The Assignment Is Not the Reward

I listened to a sermon recently about stewardship, but really, it was about something deeper.

It asked:

What is your assignment?

But, to know what your assignment is, you have to first know the assignor.  

If you don’t know God, how can you know what He’s called you to do? How can you recognize a path as your assignment if you don’t recognize the One who gave it?

That’s where it hit me.

Sometimes we starting walking our assignment, consciously or not, and God begins to bless us.

We feel favor, momentum, growth, and expansion. But then the devil comes. He comes in the form of greed. He strips us of our assignment and makes us believe that the rewards were the assignment.

The car, the money, the fame, the house, and all of the rewards. We then think to ourselves, “How can I continue getting these rewards?” We begin to pursue materialism, because we misunderstand that those were all biproduct of doing our assignment.

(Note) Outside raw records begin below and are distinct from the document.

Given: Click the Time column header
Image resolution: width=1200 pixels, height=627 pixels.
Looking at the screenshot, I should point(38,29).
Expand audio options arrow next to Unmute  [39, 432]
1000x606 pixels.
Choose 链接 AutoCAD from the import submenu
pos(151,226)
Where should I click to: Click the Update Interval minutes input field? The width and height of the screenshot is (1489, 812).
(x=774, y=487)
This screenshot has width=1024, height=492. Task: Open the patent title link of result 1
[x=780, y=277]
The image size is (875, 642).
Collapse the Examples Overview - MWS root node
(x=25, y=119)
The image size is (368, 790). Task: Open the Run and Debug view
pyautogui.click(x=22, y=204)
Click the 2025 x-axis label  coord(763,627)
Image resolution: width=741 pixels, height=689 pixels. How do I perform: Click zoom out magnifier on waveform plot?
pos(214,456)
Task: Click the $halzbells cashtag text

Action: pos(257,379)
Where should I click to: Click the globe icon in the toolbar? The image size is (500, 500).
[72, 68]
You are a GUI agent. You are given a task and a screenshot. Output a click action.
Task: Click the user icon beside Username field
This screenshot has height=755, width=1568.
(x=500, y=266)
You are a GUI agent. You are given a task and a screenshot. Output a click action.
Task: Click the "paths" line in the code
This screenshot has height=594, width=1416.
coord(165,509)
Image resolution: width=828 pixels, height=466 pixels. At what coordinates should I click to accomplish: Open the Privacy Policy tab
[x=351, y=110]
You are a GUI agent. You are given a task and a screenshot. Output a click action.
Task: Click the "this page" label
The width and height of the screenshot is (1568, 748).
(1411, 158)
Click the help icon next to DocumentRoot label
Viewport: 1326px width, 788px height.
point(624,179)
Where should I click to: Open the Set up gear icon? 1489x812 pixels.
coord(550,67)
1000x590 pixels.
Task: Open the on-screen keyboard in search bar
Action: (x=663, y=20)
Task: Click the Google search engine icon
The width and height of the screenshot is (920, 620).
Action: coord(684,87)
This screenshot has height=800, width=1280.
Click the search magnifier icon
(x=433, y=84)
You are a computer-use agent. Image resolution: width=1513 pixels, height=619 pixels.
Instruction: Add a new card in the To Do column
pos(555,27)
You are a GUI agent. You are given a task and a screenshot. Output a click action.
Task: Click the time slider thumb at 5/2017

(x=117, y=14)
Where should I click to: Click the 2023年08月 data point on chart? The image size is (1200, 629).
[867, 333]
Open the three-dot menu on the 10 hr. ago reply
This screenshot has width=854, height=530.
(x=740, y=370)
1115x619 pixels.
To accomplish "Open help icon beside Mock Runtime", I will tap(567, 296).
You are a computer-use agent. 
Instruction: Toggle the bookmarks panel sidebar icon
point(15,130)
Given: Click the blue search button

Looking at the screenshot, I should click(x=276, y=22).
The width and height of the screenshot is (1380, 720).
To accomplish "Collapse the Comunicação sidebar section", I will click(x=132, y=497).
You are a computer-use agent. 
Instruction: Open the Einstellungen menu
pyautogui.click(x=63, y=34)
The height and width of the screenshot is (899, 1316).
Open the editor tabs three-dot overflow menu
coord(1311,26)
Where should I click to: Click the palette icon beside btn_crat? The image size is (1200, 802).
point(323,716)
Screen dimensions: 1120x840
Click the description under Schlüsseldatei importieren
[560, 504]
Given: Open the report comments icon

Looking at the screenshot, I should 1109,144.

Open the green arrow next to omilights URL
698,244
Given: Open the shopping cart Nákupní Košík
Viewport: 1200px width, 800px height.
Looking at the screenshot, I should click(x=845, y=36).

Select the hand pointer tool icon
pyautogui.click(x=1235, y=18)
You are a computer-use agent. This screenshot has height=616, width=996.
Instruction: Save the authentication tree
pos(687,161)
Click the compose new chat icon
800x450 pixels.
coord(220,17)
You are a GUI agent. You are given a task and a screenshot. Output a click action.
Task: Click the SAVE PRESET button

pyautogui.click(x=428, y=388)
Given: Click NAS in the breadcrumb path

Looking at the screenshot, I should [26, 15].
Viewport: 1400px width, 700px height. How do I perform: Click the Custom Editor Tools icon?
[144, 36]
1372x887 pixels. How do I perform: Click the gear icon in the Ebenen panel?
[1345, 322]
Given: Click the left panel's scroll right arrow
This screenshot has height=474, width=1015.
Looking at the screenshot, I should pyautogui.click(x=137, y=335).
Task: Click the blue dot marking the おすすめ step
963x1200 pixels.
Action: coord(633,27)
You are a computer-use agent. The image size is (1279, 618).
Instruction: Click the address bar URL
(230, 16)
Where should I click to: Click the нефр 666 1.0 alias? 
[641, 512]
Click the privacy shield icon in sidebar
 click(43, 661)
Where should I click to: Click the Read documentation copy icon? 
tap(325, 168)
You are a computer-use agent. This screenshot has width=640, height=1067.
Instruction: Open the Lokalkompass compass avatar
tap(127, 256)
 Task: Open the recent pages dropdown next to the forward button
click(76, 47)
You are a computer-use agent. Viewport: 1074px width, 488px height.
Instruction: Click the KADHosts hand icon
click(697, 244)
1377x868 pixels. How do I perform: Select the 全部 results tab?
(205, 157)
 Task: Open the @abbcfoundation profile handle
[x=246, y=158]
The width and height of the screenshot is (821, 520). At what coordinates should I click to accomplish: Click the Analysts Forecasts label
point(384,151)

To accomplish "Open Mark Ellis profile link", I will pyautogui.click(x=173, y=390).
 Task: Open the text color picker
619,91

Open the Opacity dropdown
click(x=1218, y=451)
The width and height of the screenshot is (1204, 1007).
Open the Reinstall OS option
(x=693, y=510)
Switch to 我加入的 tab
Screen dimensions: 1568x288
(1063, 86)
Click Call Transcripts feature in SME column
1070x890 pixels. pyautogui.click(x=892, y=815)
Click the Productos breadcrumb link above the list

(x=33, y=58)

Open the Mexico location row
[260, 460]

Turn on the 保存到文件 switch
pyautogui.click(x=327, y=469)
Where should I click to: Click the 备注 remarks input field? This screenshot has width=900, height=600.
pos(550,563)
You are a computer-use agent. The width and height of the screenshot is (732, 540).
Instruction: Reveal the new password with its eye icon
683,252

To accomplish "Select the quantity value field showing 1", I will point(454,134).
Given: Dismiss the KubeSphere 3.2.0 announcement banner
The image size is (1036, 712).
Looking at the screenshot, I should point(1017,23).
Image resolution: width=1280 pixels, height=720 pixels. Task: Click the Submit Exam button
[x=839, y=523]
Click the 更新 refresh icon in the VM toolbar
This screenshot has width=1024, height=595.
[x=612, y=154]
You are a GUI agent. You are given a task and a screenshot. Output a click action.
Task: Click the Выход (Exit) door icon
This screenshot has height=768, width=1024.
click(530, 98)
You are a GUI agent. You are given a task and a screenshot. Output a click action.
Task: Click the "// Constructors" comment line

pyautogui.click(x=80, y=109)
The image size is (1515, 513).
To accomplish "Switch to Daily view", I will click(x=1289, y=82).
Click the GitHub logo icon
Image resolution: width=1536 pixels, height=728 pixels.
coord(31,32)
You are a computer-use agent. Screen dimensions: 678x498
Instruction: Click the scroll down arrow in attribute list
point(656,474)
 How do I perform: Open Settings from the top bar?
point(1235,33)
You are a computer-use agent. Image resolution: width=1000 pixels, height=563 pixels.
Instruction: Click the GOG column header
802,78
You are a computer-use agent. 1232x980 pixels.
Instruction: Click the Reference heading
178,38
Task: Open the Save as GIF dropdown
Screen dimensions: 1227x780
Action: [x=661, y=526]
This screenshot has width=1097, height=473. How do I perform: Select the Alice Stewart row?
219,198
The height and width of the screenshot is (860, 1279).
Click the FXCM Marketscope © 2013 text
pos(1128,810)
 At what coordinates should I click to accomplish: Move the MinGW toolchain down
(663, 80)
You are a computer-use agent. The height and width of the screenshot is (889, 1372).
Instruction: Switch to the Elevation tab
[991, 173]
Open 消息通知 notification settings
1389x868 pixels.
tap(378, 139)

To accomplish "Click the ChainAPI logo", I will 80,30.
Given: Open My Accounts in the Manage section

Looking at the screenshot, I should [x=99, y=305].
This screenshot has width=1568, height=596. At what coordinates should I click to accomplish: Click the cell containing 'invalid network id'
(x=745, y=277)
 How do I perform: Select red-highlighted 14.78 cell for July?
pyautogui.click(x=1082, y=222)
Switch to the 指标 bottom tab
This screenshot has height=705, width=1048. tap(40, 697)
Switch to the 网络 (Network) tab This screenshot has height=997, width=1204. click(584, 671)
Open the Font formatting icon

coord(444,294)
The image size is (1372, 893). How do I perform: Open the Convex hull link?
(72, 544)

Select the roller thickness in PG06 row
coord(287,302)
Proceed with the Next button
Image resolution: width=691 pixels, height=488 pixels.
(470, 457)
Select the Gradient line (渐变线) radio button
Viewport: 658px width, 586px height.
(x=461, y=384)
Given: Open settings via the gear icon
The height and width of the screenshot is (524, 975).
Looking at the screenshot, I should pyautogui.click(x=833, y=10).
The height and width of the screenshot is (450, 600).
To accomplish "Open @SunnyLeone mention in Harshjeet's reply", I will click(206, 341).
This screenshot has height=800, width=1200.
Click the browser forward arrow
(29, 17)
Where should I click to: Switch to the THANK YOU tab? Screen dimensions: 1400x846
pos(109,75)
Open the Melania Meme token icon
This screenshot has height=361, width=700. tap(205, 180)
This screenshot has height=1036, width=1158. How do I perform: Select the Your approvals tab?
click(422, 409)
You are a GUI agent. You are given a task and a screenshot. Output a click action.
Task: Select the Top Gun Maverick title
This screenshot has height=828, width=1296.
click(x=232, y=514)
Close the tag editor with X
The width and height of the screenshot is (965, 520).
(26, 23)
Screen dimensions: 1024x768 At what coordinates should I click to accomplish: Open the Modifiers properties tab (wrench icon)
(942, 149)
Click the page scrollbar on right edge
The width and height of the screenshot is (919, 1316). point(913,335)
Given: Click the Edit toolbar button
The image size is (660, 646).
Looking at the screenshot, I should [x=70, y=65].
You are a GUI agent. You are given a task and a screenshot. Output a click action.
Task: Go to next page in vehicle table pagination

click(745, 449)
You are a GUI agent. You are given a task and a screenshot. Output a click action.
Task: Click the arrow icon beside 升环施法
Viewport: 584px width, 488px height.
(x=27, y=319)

In that moment, we begin to lose it all, doubt ourselves, and question God. The devil wins.

The pastor said something that stayed with me: “The reward is not the assignment. The assignment is the burden.” The thing that breaks your heart. The thing that weighs you down but won’t let you go. The thing that feels too hard, too big, too painful. That’s it. That’s the thing you’re here to do.

For some, they say to themselves: “My family is so broken, I need to fix it.” For others they say: “My community has no space for worship, someone needs to build it.” 

The person that notices the lack, the pain, the family trauma, and knows how to fix it. That person is burdened with work and never takes the assignment. The assignment is to burden themselves with the things that cause the most pain, because they are the ones that are strong enough to fix it. 

For me, that burden has always been using my voice. Not because it comes easy, but because it doesn’t. Because I’ve always been scared to be seen. Scared of judgment. Scared that what I say won’t matter.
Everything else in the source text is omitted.